The study on methane emissions by the Environmental Defense Fund, as reported in a Washington Post story published in this paper June 22 (“Study says methane leaks offset natural gas benefits,” Page A3), should be a wake-up call to homeowners, business persons and municipal officials in Maine, who are considering heating options for their buildings or communities.

Scientists have been warning us for years that the Environmental Protection Agency may have underestimated the amount of methane lost to the atmosphere during drilling for gas and oil, especially at sites where hydraulic fracturing (fracking) is employed. (Methane is a very potent greenhouse gas.) Now, we have a substantial and rigorous study, published in the journal Science, that lends credence to those warnings, and makes it clear that the role of natural gas and propane in reducing greenhouse emissions is not what we have been led to believe.

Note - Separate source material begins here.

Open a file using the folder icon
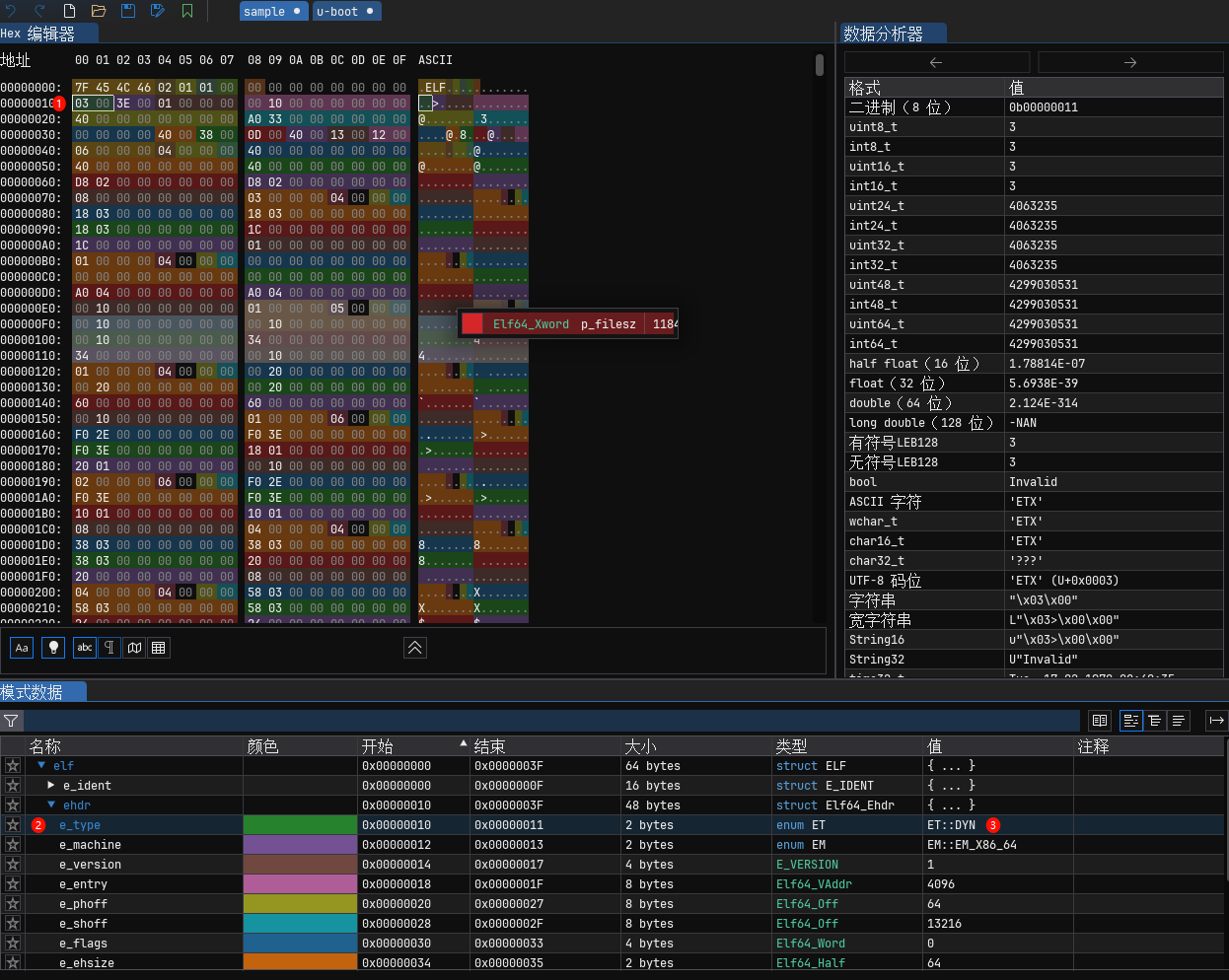This screenshot has width=1229, height=980. [x=99, y=11]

The combustion of natural gas and propane isn’t associated with ground-level pollution, but its contribution to global warming, via methane emissions in drilling and storage, strongly suggests that we should consider alternative ways to heat our homes and businesses. One of those is the air-source heat pump.

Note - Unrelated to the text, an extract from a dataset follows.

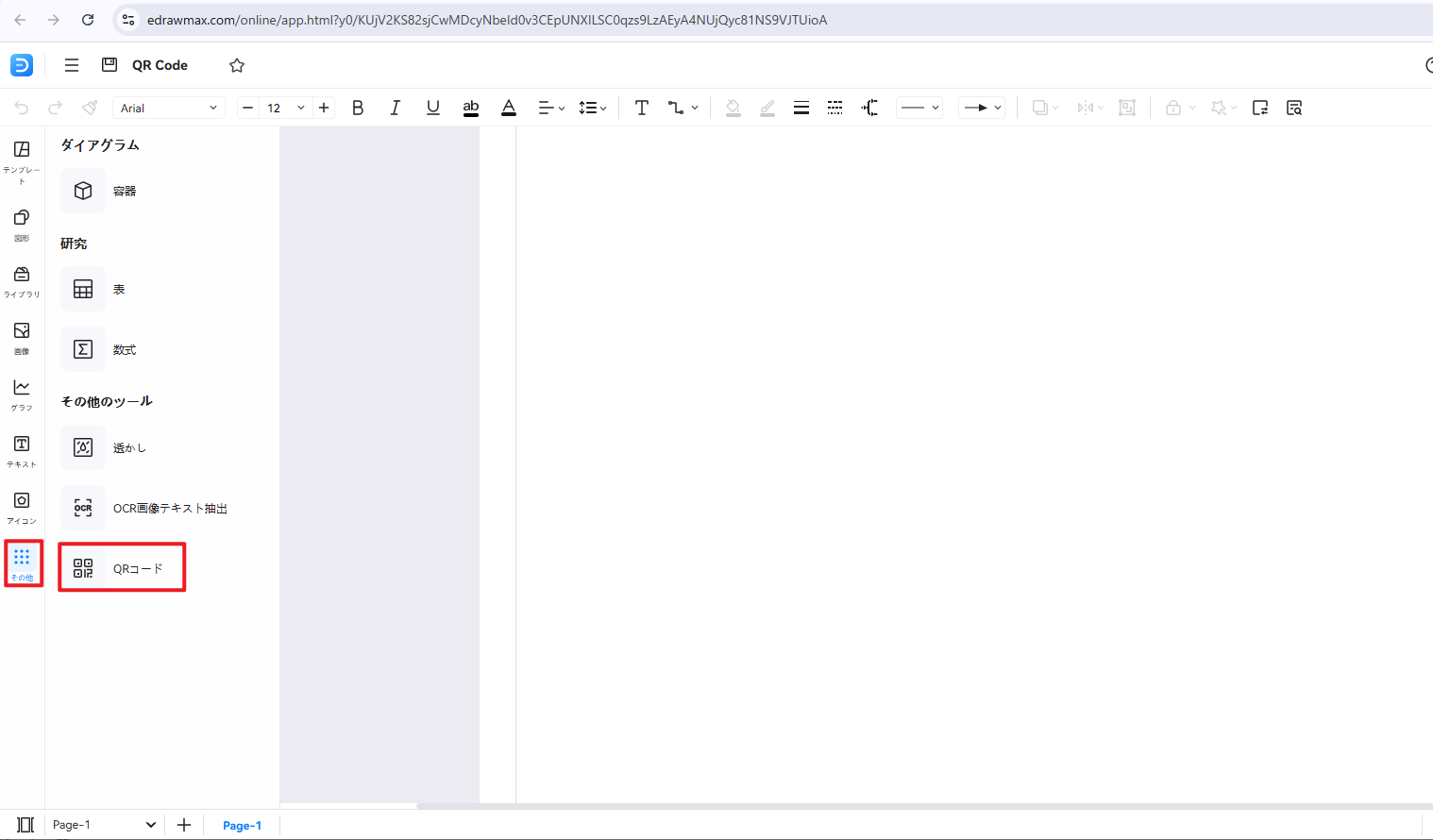Open the hamburger main menu
Viewport: 1433px width, 840px height.
click(x=72, y=65)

This type of unit can be easily installed in most buildings, is just as efficient as natural gas or propane and has significantly less impact on our climate.

That’s because, in Maine, more than half the electricity needed to operate a heat pump is derived from renewable energy sources. If a homeowner or business installs solar panels along with heat pumps, the benefits are even greater.

The Environmental Defense Fund study is a powerful reminder that we need both new policies in Maine to move away from fossil fuel-based energy, and a governor who will not only support such policies, but initiate them, providing the leadership that has been lacking for the last eight years.